Sistemasi: Jurnal Sistem Informasi (Sep 2024)

Implementasi Principal Component Analysis (PCA) dan Gap Statistic untuk Clustering Kanker Payudara pada Algoritma K-Means

  • Ridha Afifa,
  • Muhammad Itqan Mazdadi,
  • Triando Hamonangan Saragih,
  • Fatma Indriani,
  • Muliadi Muliadi

DOI
https://doi.org/10.32520/stmsi.v13i5.4015
Journal volume & issue
Vol. 13, no. 5
pp. 1852 – 1864

Abstract

Read online

Breast cancer is one of the most common causes of death worldwide. Data mining can be utilized to detect breast cancer, where information is extracted from data to provide valuable insights. Clustering of breast cancer is conducted to assist medical professionals in grouping the characteristics of each cancer type.
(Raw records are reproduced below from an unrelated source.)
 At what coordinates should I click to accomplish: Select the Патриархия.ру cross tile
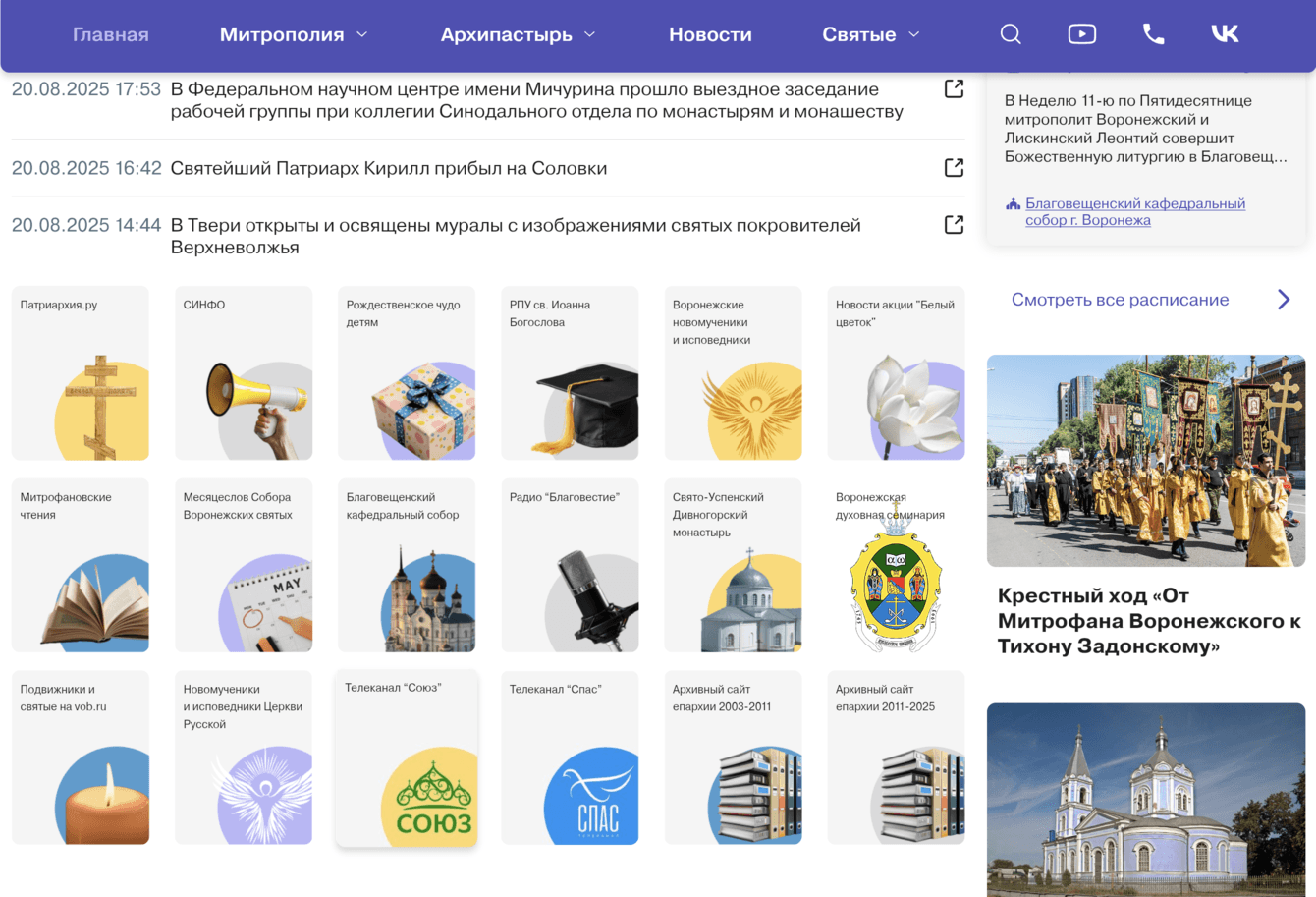(81, 373)
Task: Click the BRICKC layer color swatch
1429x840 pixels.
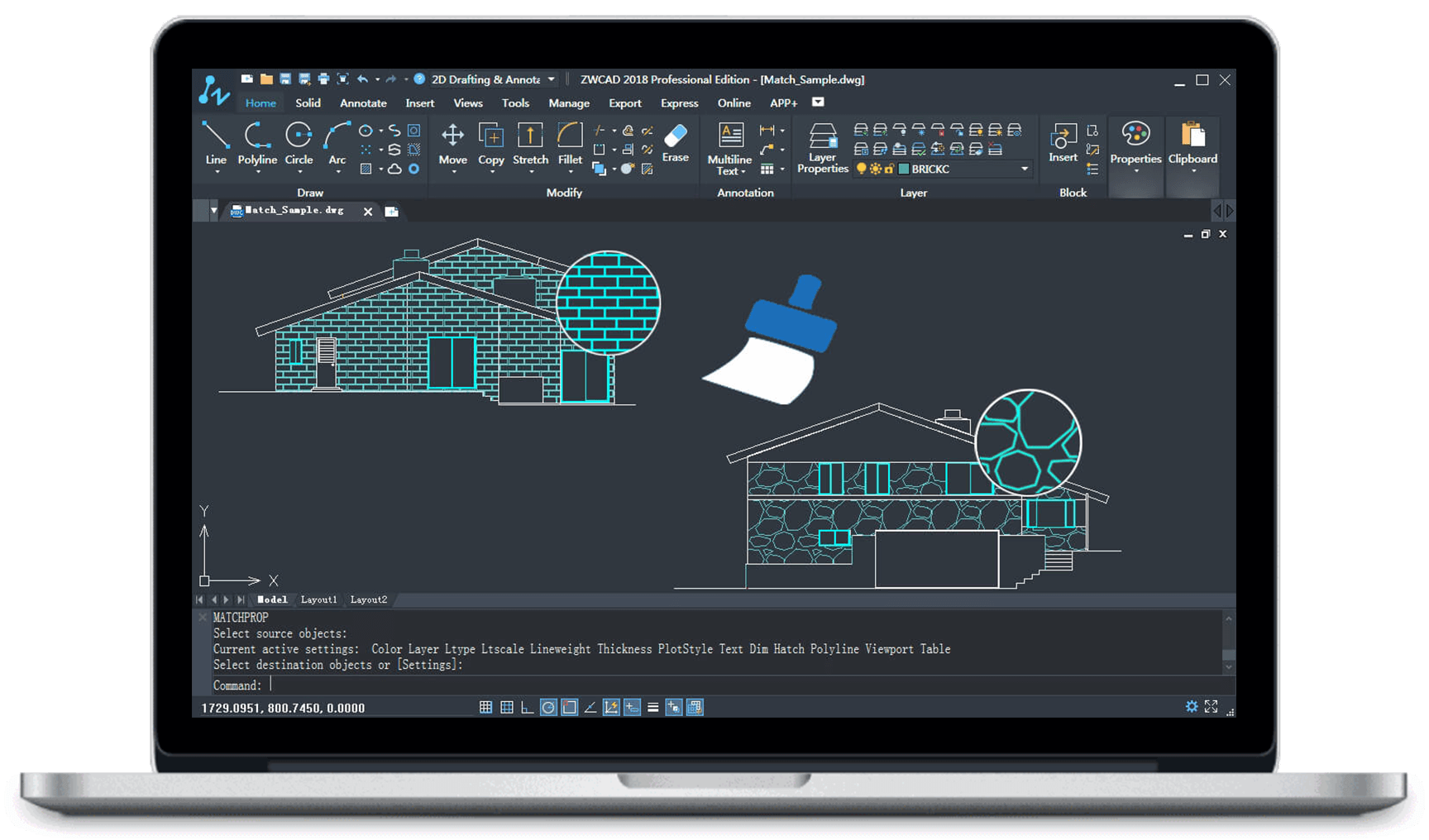Action: [x=904, y=169]
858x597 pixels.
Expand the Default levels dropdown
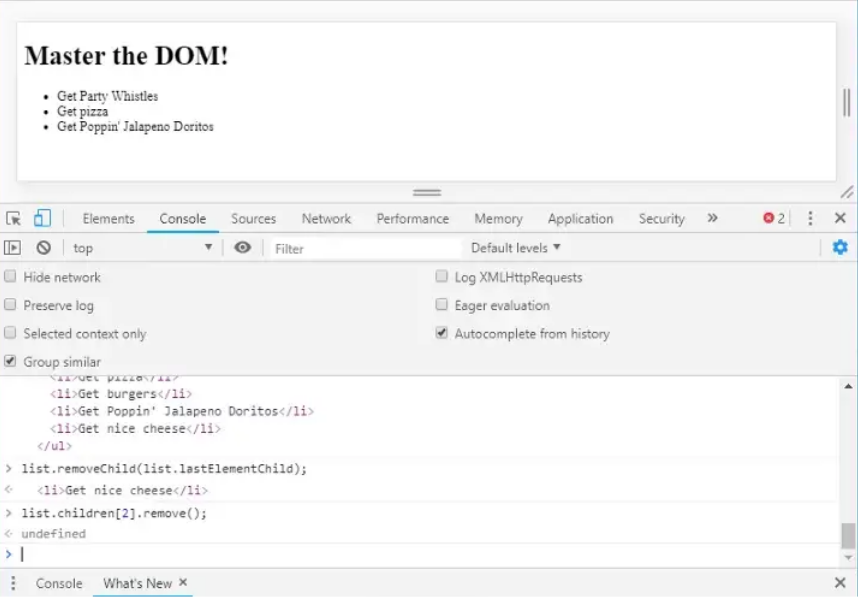(516, 248)
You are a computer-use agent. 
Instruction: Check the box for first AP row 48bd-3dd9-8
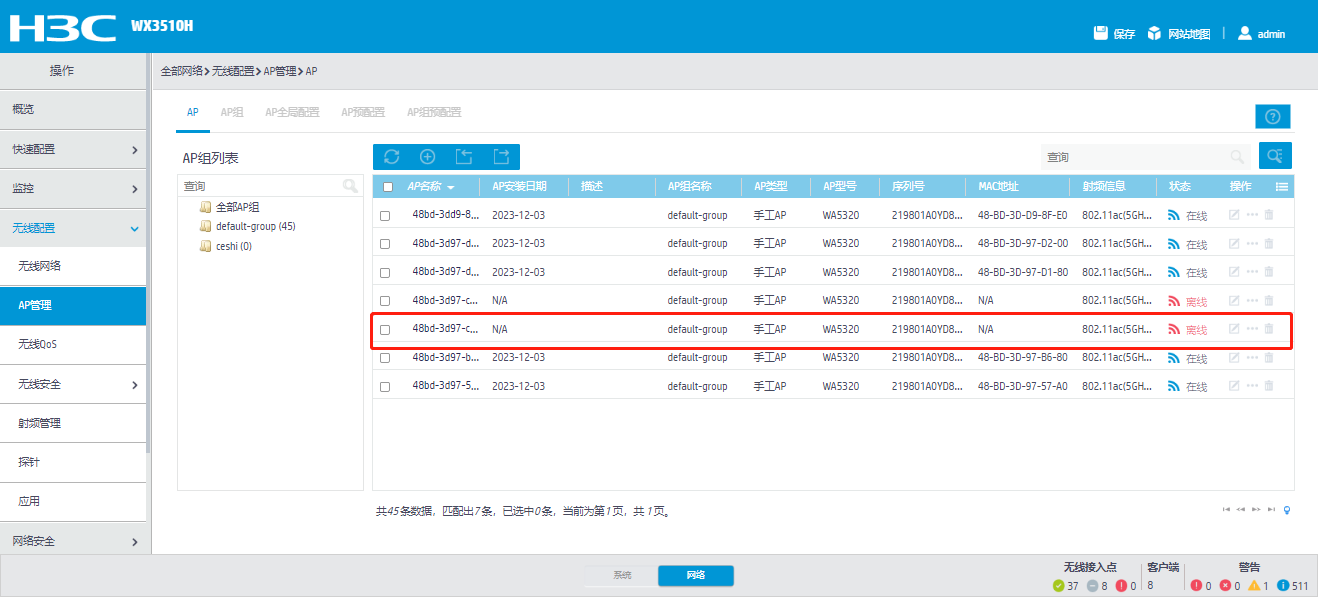(x=385, y=215)
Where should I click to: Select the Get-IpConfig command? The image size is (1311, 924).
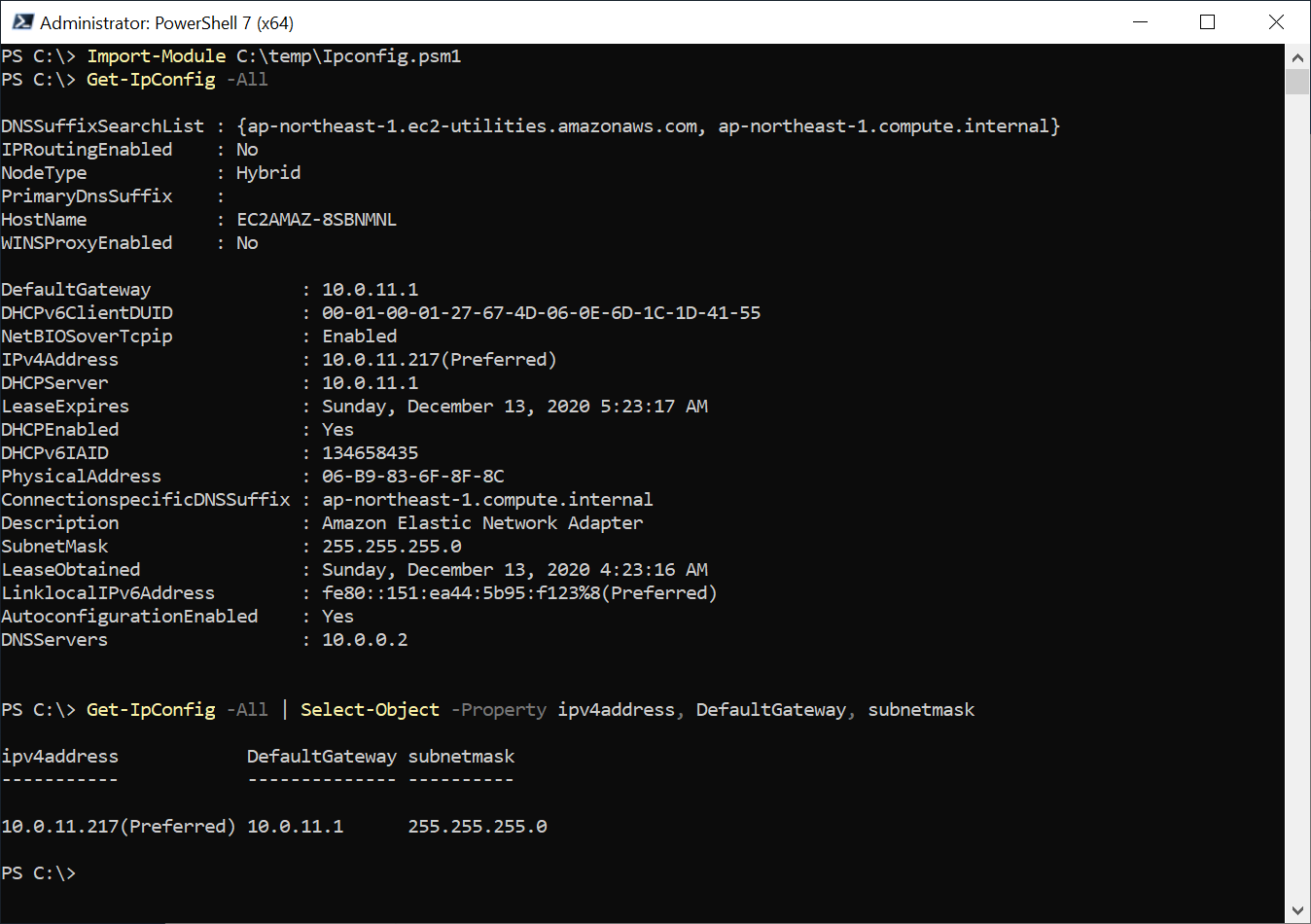click(151, 79)
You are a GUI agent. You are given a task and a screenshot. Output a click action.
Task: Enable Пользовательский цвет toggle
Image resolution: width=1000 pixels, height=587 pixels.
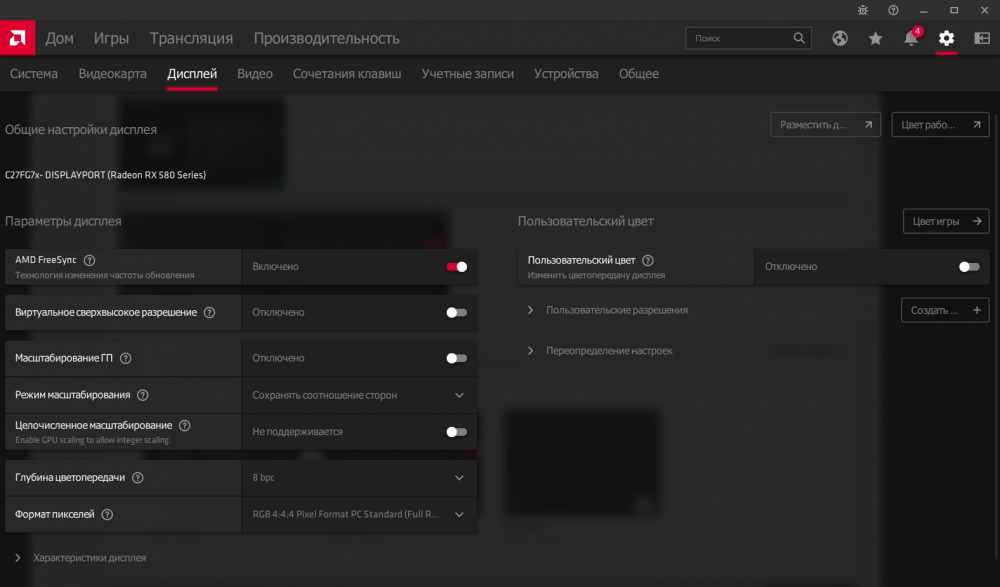pos(968,267)
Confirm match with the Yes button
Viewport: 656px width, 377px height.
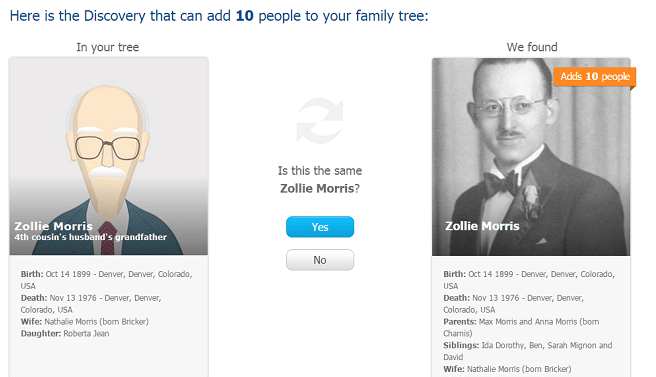tap(320, 227)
However, multicollinearity in breast cancer data can impact clustering results. To address this issue, dimensionality reduction through Principal Component Analysis (PCA) is employed. PCA can effectively handle multicollinearity issues and enhance computational efficiency. Additionally, the K-Means method has limitations in determining the optimal number of clusters. Therefore, the Gap Statistic method is employed to find the optimal K value suitable for breast cancer data. This study compares the evaluation results of the K-Means clustering model, the combined PCA-KMeans clustering model, and the combined PCA-GapStatistic-KMeans clustering model. The findings indicate that the evaluation results for the K-Means model with PCA dimensionality reduction and optimal Gap Statistic K are superior to the K-Means model without dimensionality reduction. The Gap Statistic suggests 2 clusters as the optimal number, with an evaluation result of 1.195513.